§ EXTRACTED TEXT
>>>>

Data Value Transformations

.. _DataRules:

===========================================
Rules for Storing Data Items in NeXus Files
===========================================

This section describes the rules which apply for storing single data fields in data files.

.. _Design-Naming:

Naming Conventions
##################

.. index:: 
   single: naming convention
   single: name rules
   single: NX; used as NX class prefix 
   single: attribute; NXclass
   single: NXclass (attribute)

Group and field Names used within NeXus follow a naming convention
described by the following :index:`rules <rules; naming>`:

* The names of NeXus *group* and *field* items
  must only contain a restricted set of characters.
  This set may be described by a regular expression 
  syntax :index:`regular expression`
  :ref:`regular expression syntax <RegExpName>`,
  as described below.

* For the class names [#]_ of NeXus *group* items,
  the prefix *NX* is reserved. 
  Thus all NeXus class names start with NX.
  The chapter titled :ref:`ReferenceDocumentation` lists the 
  available NeXus class names as either *base classes*, 
  *application definitions*, or *contributed definitions*.

.. [#] The *class name* is the value assigned to the
   *NX_class* attribute of an HDF5 group in the NeXus data file.
   This *class name* is different than the *name* of the HDF5 group.
   This is important when not using the NAPI to either read or write
   the HDF5 data file.

.. compound::

   .. _RegExpName:
   
   .. rubric:: Regular expression pattern for NXDL group and field names
   
   It is recommended that all group and field names 
   contain only these characters:
   
   * lower case letters
   * digits
   * "_" (underscore character)
   
   and that they begin with a lower case letter.
   This is the regular expression used to check 
   this recommendation.
    
   .. code-block:: guess
       :linenos:
   
       [a-z_][a-z\d_]*
   
   The length should be limited to no more than 
   63 characters (imposed by the HDF5 :index:`rules <rules; HDF5>` for names).
   
   It is recognized that some facilities will construct
   group and field names with upper case letters.  *NeXus data 
   files with upper case characters in the group or field 
   names might not be accepted by all software that reads NeXus 
   data files.*  Hence, group and field names that do not
   pass the regular expression above but pass this
   expression:
   
   .. code-block:: guess
       :linenos:
   
       [A-Za-z_][\w_]*
   
   will be flagged as a warning during data file validation.
	

.. rubric:: Use of underscore in descriptive names

Sometimes it is necessary to combine words in order to build a
descriptive name for a data field or a group.
In such cases lowercase words are connected by underscores.

.. code-block:: guess
    :linenos:

    number_of_lenses

For all data fields, only names from the NeXus base class dictionaries should be used.

<<<<

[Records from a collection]
>>>>

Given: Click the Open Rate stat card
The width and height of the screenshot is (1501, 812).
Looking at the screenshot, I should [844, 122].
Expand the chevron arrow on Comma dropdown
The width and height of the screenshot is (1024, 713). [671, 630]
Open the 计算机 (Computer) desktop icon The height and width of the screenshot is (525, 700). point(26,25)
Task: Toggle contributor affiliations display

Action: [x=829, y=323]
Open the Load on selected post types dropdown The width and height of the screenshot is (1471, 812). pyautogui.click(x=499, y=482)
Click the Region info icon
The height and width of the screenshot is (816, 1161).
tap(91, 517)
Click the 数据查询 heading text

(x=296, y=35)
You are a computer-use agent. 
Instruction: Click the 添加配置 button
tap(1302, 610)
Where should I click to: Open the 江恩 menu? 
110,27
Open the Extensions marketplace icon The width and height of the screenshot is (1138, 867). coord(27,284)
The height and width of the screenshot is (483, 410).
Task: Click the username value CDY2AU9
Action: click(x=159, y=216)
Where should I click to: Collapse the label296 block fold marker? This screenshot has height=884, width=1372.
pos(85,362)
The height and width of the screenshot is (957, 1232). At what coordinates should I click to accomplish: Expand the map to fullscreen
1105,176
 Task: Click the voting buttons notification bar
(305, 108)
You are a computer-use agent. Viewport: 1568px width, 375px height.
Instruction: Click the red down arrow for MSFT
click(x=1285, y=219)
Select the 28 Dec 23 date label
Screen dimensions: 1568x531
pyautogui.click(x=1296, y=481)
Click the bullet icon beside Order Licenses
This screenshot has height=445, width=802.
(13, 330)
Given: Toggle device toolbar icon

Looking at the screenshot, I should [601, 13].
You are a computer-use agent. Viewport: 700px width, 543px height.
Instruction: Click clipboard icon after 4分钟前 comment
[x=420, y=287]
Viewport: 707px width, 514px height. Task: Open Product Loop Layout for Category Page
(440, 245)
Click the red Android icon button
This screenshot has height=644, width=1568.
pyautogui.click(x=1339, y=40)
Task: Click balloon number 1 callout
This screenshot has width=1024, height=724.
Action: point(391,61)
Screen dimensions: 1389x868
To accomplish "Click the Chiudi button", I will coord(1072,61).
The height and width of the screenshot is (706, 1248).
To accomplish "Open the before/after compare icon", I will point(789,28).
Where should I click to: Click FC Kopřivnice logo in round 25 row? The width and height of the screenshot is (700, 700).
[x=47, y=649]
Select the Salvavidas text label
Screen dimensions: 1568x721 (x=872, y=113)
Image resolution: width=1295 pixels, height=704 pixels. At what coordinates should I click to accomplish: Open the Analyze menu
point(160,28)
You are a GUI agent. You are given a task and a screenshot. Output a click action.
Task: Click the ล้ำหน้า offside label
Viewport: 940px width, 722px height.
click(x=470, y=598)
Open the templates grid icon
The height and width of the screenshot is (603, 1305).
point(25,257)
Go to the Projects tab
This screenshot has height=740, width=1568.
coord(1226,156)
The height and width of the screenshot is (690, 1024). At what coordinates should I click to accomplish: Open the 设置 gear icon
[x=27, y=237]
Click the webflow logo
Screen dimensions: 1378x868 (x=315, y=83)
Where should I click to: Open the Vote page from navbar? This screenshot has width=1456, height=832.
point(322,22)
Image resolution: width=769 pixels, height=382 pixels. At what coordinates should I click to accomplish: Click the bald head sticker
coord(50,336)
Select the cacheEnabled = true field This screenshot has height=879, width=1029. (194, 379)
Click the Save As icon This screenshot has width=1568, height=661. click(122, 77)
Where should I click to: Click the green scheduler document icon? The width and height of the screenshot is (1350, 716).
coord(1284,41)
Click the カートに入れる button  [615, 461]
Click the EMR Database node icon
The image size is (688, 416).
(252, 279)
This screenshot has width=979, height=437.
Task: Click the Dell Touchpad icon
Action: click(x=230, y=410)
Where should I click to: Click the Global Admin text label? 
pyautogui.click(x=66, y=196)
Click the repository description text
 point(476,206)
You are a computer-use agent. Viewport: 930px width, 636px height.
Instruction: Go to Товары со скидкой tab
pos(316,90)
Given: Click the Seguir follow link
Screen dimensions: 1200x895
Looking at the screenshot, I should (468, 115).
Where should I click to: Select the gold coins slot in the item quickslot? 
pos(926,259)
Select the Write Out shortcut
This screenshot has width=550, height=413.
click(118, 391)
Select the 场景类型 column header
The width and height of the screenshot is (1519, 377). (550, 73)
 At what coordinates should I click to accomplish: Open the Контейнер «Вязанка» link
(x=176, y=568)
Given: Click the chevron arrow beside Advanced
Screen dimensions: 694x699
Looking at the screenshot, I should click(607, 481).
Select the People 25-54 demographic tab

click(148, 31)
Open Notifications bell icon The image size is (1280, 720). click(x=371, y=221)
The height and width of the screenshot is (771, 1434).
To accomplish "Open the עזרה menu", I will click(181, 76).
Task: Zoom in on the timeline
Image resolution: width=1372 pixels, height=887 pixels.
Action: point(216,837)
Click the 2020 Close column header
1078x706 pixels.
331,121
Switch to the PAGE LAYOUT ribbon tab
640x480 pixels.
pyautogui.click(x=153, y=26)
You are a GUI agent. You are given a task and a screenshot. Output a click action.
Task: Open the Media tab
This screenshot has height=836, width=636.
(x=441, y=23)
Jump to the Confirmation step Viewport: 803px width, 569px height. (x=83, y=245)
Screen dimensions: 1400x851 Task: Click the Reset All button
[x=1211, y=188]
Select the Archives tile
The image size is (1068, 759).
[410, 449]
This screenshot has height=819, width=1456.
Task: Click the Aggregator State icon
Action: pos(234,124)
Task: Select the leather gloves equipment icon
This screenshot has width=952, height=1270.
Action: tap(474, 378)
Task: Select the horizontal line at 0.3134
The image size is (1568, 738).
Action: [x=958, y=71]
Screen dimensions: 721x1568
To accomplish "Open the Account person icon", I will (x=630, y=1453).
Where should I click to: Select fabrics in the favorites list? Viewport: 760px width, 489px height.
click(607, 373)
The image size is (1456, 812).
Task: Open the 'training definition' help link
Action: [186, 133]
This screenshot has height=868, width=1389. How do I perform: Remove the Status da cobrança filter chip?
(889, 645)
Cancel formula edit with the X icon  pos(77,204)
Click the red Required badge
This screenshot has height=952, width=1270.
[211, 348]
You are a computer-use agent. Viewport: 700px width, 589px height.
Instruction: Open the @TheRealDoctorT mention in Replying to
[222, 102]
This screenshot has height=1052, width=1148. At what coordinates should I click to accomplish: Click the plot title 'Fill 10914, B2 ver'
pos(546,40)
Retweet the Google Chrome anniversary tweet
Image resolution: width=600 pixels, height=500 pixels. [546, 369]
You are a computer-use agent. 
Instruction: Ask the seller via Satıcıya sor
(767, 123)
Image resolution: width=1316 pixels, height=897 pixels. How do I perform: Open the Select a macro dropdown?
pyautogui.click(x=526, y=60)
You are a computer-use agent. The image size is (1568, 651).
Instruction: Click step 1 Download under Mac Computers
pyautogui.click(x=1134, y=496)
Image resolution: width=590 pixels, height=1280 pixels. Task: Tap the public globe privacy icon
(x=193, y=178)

<<<<

§ TASKS TO CARRY OUT
**a.** In the NeXus naming rules, what is the maximum length recommended for group and field names?
**b.** Quote everything in the NeXus naming rules from "Group and field Names used" down to "prefix *NX* is reserved.".

§ ANSWERS GIVEN
**a.** No more than 63 characters.

**b.**
Group and field Names used within NeXus follow a naming convention
described by the following :index:`rules <rules; naming>`:

* The names of NeXus *group* and *field* items
  must only contain a restricted set of characters.
  This set may be described by a regular expression 
  syntax :index:`regular expression`
  :ref:`regular expression syntax <RegExpName>`,
  as described below.

* For the class names [#]_ of NeXus *group* items,
  the prefix *NX* is reserved.